Claw-Anything évalue les agents IA simultanément sur trois dimensions : des flux d'événements à long terme couvrant plus de trois mois d'activité utilisateur simulée, des services backend interdépendants (en moyenne 10,1 par tâche), et l'interaction multi-appareils à travers des environnements CLI Linux et des environnements GUI Android.
La fenêtre contextuelle moyenne par tâche est de 191 700 mots. La plupart des benchmarks existants se situent entre 1 700 et 12 000. Ce n'est pas un petit écart, mais un problème entièrement différent. C'est aussi ce à quoi ressemble la vie réelle, par opposition aux benchmarks standardisés ultra spécifiques.
Votre IA n'a aucune idée de ce qui se passe
Le benchmark est évalué sur le pass@1 — la probabilité que l'agent accomplisse une tâche correctement du premier coup, sans rattrapage. Une tâche pourrait demander à l'agent de recouper une alerte de prix sur un produit qu'il a trouvé il y a des semaines, de vérifier le calendrier de l'utilisateur pour un rendez-vous pertinent, et d'agir sur les deux depuis un téléphone. Une autre pourrait lui demander de récupérer des travaux récents à partir de notes, de fils d'e-mails et de Slack, puis de produire une présentation à partir de zéro.
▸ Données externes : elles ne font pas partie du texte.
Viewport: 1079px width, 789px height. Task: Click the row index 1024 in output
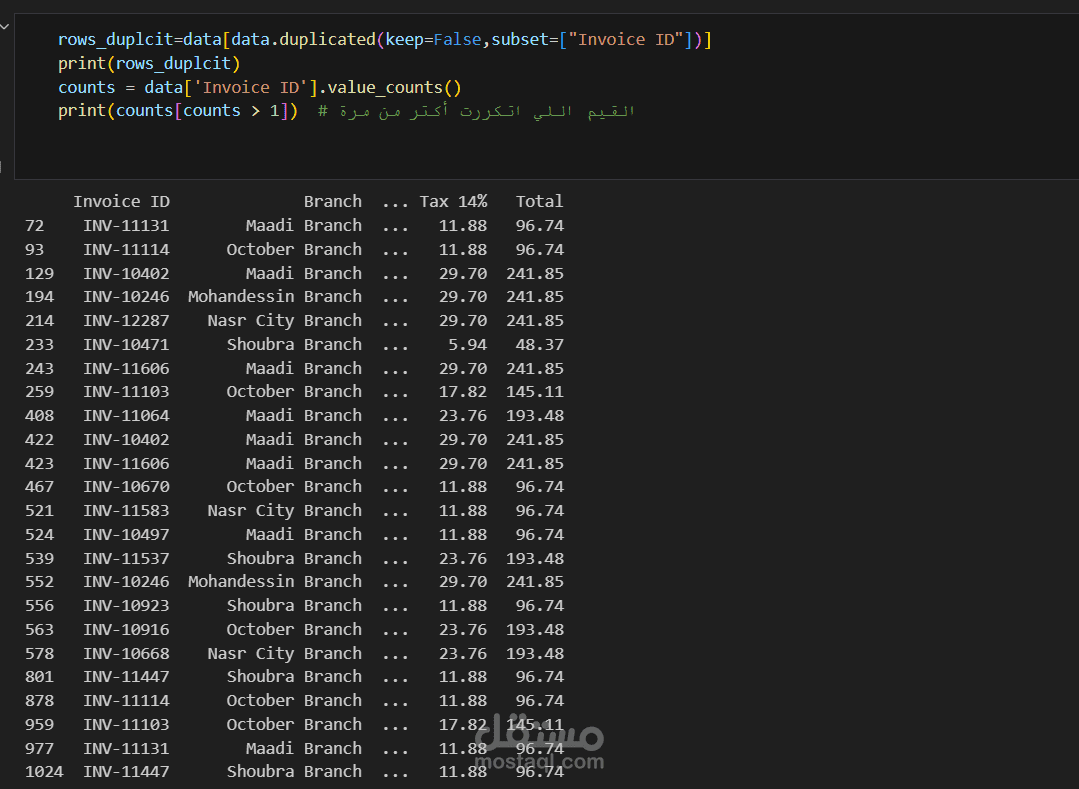pos(40,772)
Ce sont des choses que les gens demandent réellement aux assistants de faire. Il s'avère que l'IA n'est pas très douée pour cela. GPT-5.5, selon la couverture précédente de Decrypt, est le meilleur modèle d'OpenAI, conçu pour des tâches agéntiques à long terme. Il a obtenu un score de 34,5 %.
"Les modèles actuels restent peu fiables même lorsqu'on leur donne un accès plus large au monde numérique de l'utilisateur", indique le document Claw-Anything. Plusieurs modèles qui semblaient impressionnants sur d'autres benchmarks ont chuté encore davantage.
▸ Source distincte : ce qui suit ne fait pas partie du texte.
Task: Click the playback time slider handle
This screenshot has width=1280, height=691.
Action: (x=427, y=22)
Le benchmark évalue également l'assistance proactive séparément, c'est-à-dire les cas où l'agent détecte un besoin et agit sans y être invité. La plupart des benchmarks ne testent pas cela. Claw-Anything le fait, et l'écart est frappant : les agents ont obtenu un score de 25,9 % sur les tâches réactives et de seulement 6,7 % sur les tâches proactives.
Pourquoi la plupart des benchmarks ne vous disent pas cela
Les chercheurs avancent un argument pertinent : les benchmarks existants traitent les agents IA comme des solveurs de tâches posés sur un bureau propre. Claw-Anything les traite comme des assistants personnels plongés dans une vie réelle désordonnée – événements non pertinents, signaux contradictoires, mois de bruit accumulé. L'agent doit déterminer ce qui est pertinent avant de pouvoir faire quoi que ce soit d'utile.
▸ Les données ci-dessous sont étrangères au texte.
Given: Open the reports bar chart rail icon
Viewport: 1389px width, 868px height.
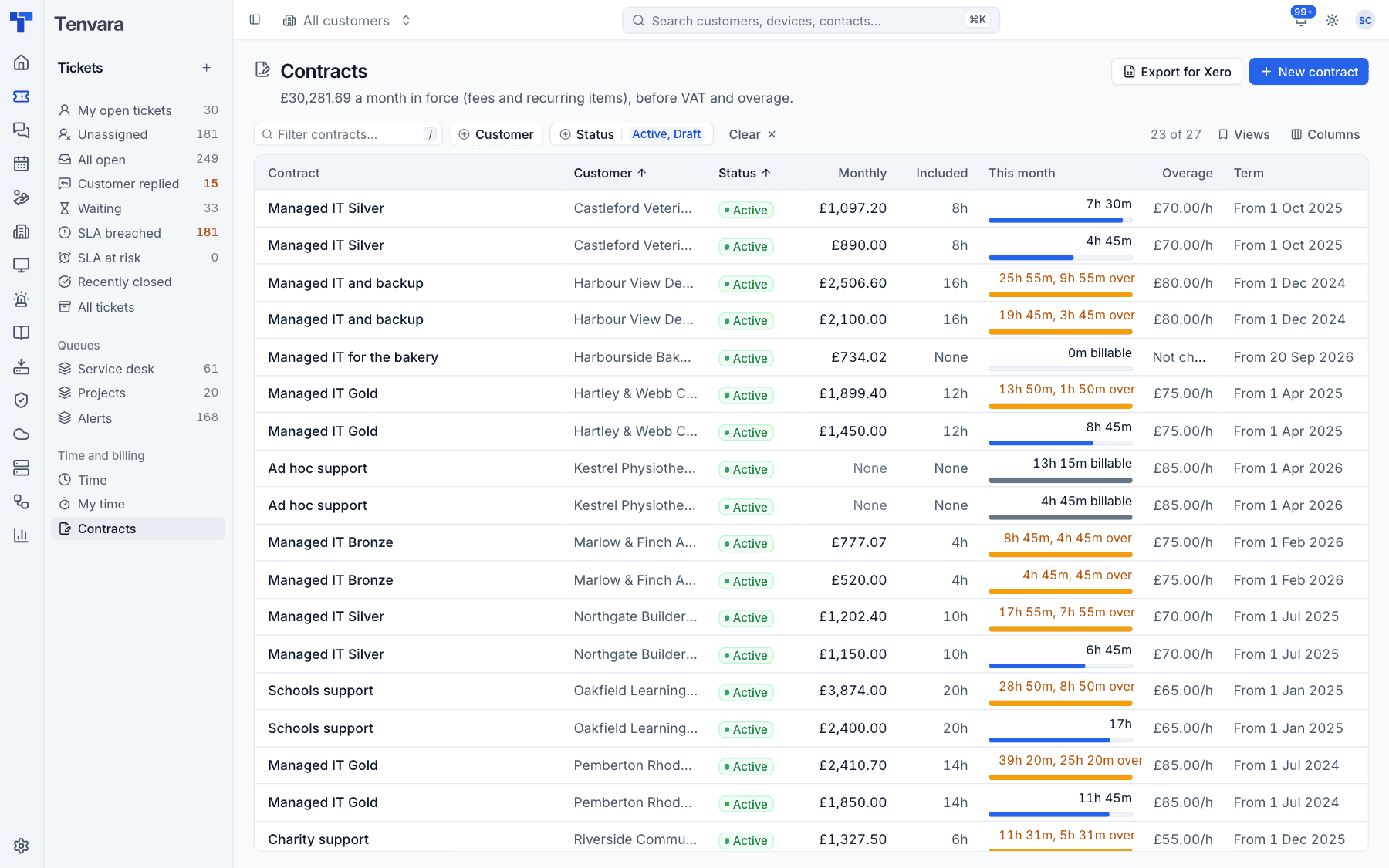Looking at the screenshot, I should click(x=22, y=535).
Les résultats d'ablation clarifient particulièrement la dépendance multiservices. Lorsque les outils nécessaires aux tâches inter-services ont été supprimés, les taux de réussite sont tombés à presque zéro, car la plupart des tâches exigent des agents qu'ils récupèrent des informations et agissent sur plusieurs backends plutôt que sur un seul.
Ce n'est pas un nouveau genre de problème dans l'évaluation de l'IA. OpenAI a déclaré SWE-bench contaminé plus tôt cette année après que les scores soient passés d'environ 70 % à 23 % sur une version moins sujette aux fuites. Il s'agissait d'hygiène des données. Il s'agit ici de quelque chose de plus fondamental — si les benchmarks posent même la bonne question.
Du côté constructif, l'équipe a publié le pipeline qui a généré le benchmark ainsi que 2 000 environnements d'entraînement. Le réglage fin de Qwen3.5-27B sur 1 500 trajectoires d'agents réussies a amélioré le pass@1 de 23,7 % — suffisamment pour battre plusieurs modèles propriétaires sur le classement, y compris Claude Sonnet.
Les chercheurs identifient la coordination inter-services comme le principal défi restant du benchmark pour le domaine. L'ensemble de données est disponible sur Hugging Face et le code sur GitHub.